Code you wrote yourself, especially generic libraries will always be useful for you as long as you use it on a periodic basis. I have some C++ code I wrote back when I was 13 in my first courses in college which is part of my current startup codebase.

The question is would these tools be useful for someone else? Would these utilities make other programmers more productive? Would someone pay you to buy your code? (except for its didactic/historic/collector value)

I see "On LISP" goes for about 200$ on Amazon despite the fact that you published it as a free pdf.


Yes. The ones I still use are now part of Arc.


Touché


I think at least one part of the author's argument bears examining: the author says, "The cold reality that software companies try to ignore is that ANY major piece of software needs to be rewritten from the ground up eventually." He makes a good case for it, yet Joel Spolsky has this to say:

"... the single worst strategic mistake that any software company can make:

They decided to rewrite the code from scratch." ... "There's a subtle reason that programmers always want to throw away the code and start over. The reason is that they think the old code is a mess. And here is the interesting observation: they are probably wrong."

Link: http://www.joelonsoftware.com/articles/fog0000000069.html

How do you square the two observations? I think that since you can't reasonably go down both roads with the same project at the same time, one doesn't really compare the results of one option to the real results of the other, but rather to the imagined result we would have gotten if we taken the other road.

In short, neither rewriting nor endlessly patching is going to produce results as good as we think we ought to have; both would be a major pain in the butt. The devils always lie in the details, details you won't hit until you try one or the other. I'm inclined to think Spolsky is closer to the truth, but I'm suggesting it's not as clear cut as either position would have you believe.

The other point of the O'Reilly article, however, is spot on: "most companies let the value walk out the door (either through layoffs or attrition)"


"most companies let the value walk out the door"

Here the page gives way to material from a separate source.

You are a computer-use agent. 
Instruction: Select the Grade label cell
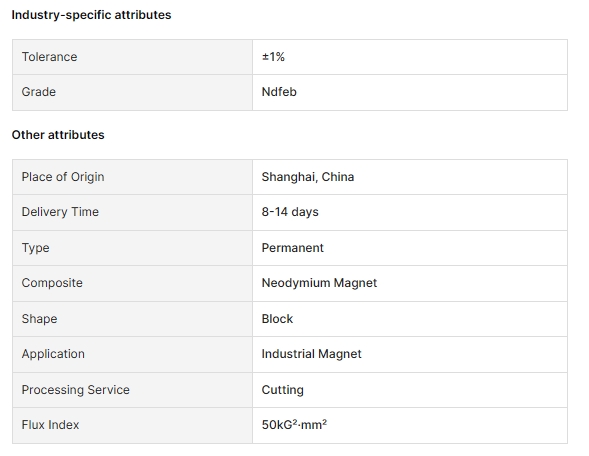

That's why I (usually) like the "rewrite" option. I can't think of a better way to learn what the program does than by rewriting it and getting it to work.

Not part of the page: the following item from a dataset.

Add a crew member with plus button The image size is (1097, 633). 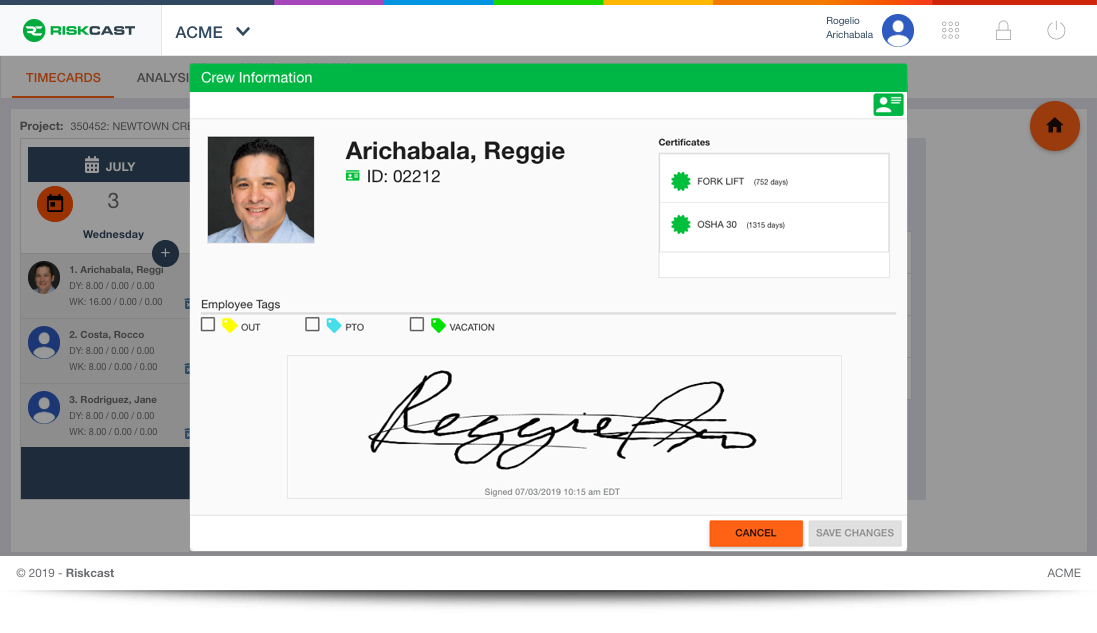[x=165, y=253]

As I've told many clients before, "It doesn't matter how soon we start, just how soon we finish." Sometimes, rewriting gets you to the finish line sooner.


Joel's thesis is that crufty old code has bug fixes in it that will be inadvertently unfixed in a rewrite. He concedes the point that rewriting is much faster than heavy refactoring.

Experience says Joel is wrong. The old code is a mess because people got lazy or weren't quite sure what direction they were going, not because it accumulated value as bugs were fixed. This other guy is right. If the experts on the current code think it's faster to rewrite than go through a todo list on the current code, they're probably correct.

I think you can likely make the decision by empirical means. How many moving parts and roughly how much code can be removed in a rewrite?


He's got a point, but Peter Naur said it better in Programming as Theory Building.

http://www.zafar.se/bkz/Articles/NaurProgrammingTheory


Okay, at first, I thought nice spin! He has a good point!

But then I remmembered Cpan! Okay, so moral is if you document your code create useful libraries you can save a lot of code from turning useless

I can also see, that in most work places expecially in IT departments of non IT organizations many still don't use a single repository for their code or document their code and projects, this is why many code just die when the employee who wrote it leave


Everything is worthless - trivial statements...


OK, maybe I should have been more specific. Somehow that article really annoyed me: "code is only worth 0.83$, because I can code a for loop in 30 seconds". Hm, not very convincing. "Code is worthless once the original programmers are gone" - just a claim, without any statistical backing. Personally I think it is conceivable to actually dig through somebody elses sourcecode and understand it.

I wonder if such articles are just written for "karma whoring", or if they really express a heartfelt concern of the author.